● **EXERCISE REQUIREMENTS**: Please output only the lines that begin at the line with "Click the dashed separator under the header" and run through the end of the entries below, exactly as written. Drop all pictures.

● **RECORD EXCERPTS**:
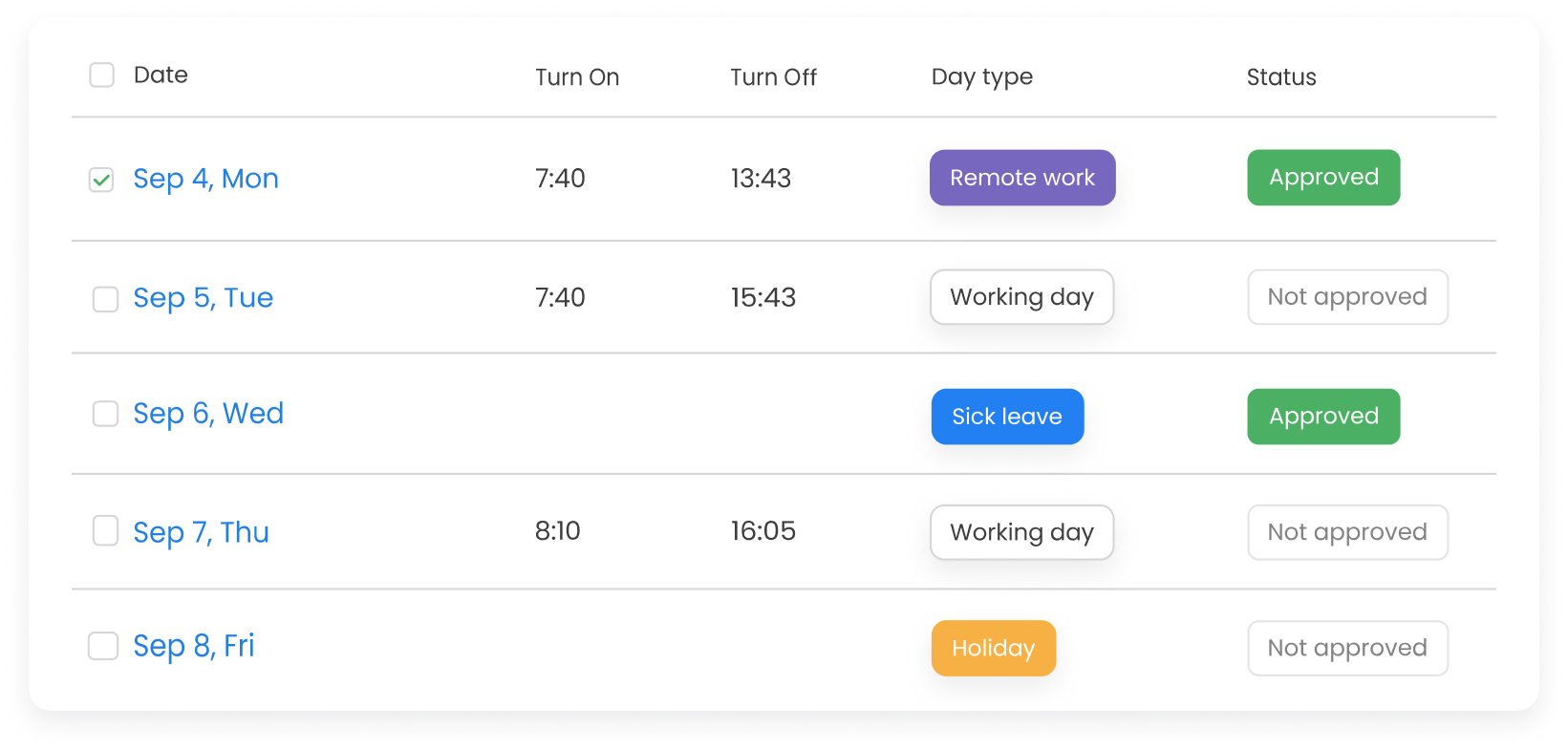Toggle the select-all checkbox beside Date
Viewport: 1568px width, 751px height.
coord(101,75)
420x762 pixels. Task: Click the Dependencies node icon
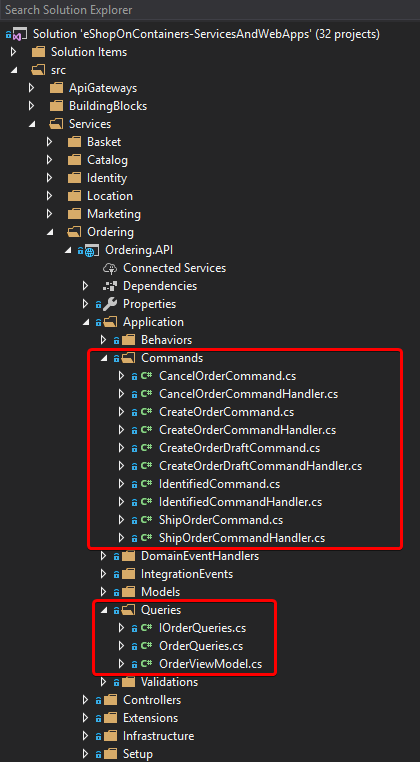click(110, 286)
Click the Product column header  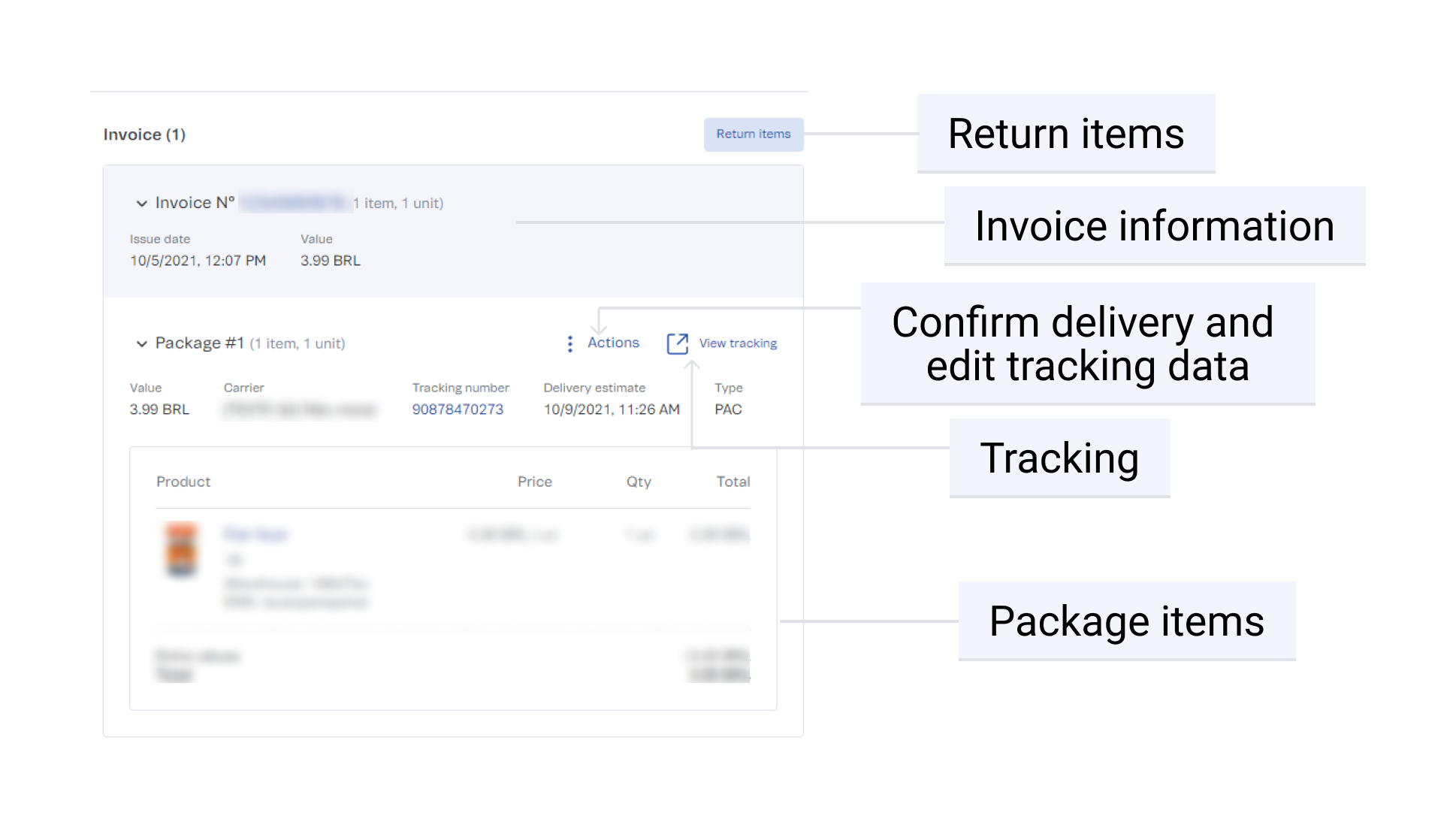pos(183,482)
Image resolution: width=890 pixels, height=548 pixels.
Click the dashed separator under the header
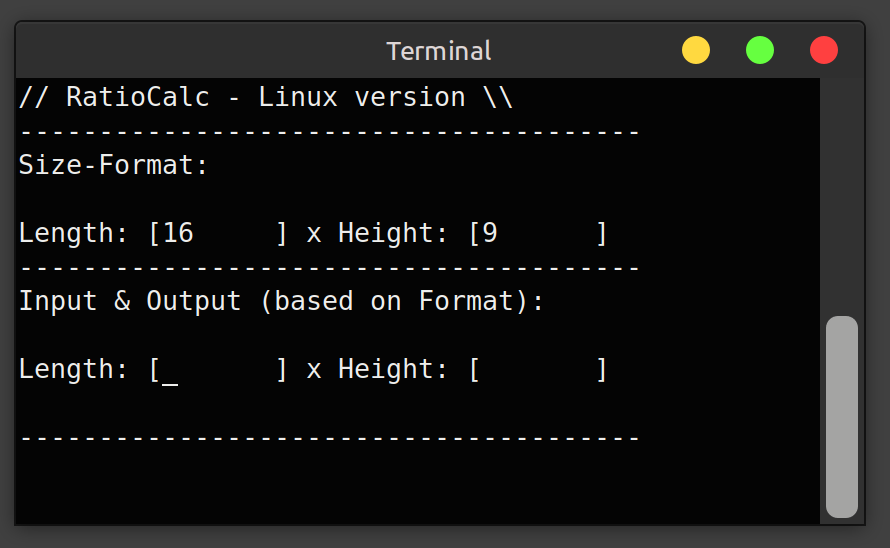point(330,132)
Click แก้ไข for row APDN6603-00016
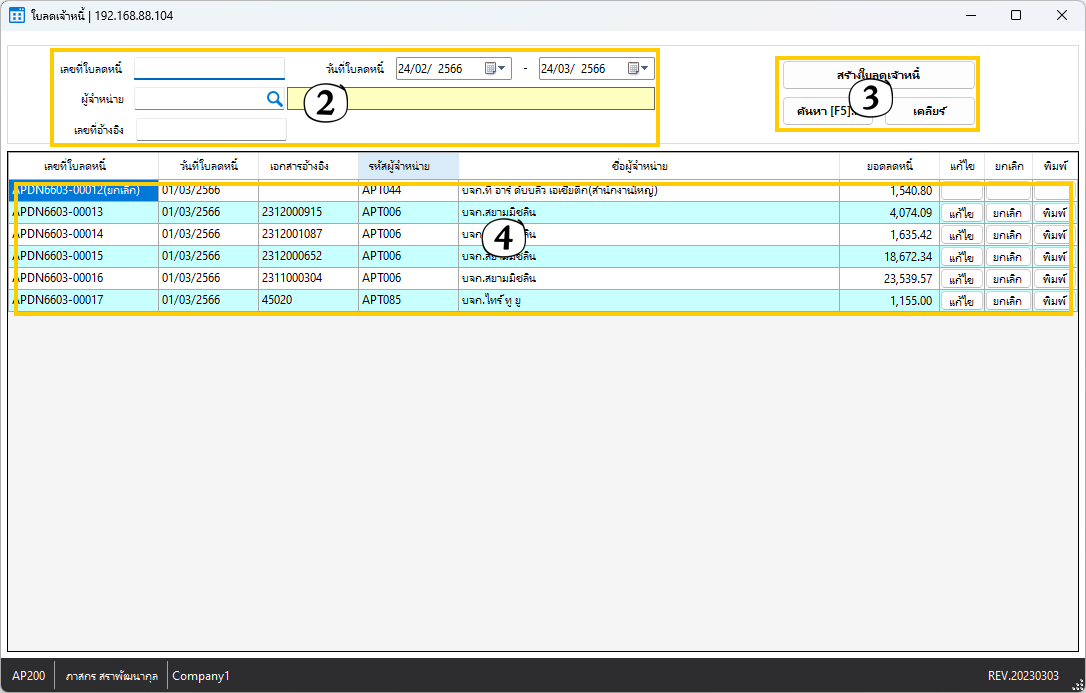The image size is (1086, 693). coord(961,279)

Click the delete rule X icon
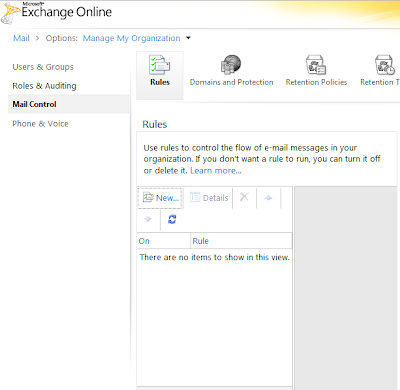(244, 197)
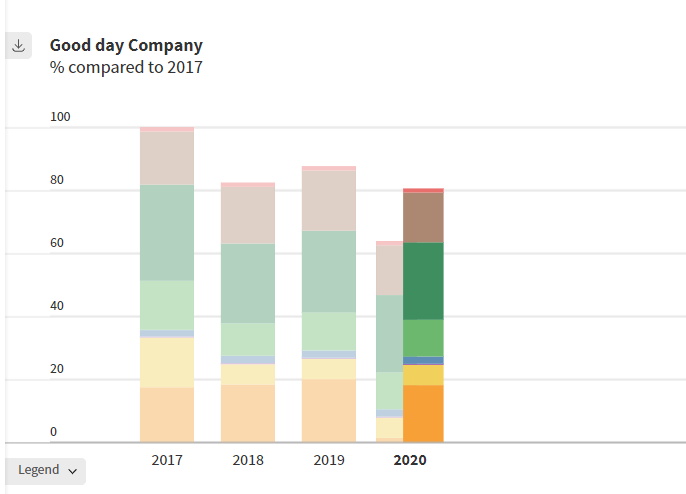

● **THE COMPLETED TASK**:
Click the dashed separator under the header
point(330,132)
Click แก้ไข for row APDN6603-00016
The image size is (1086, 693). coord(961,279)

Click the delete rule X icon
(244, 197)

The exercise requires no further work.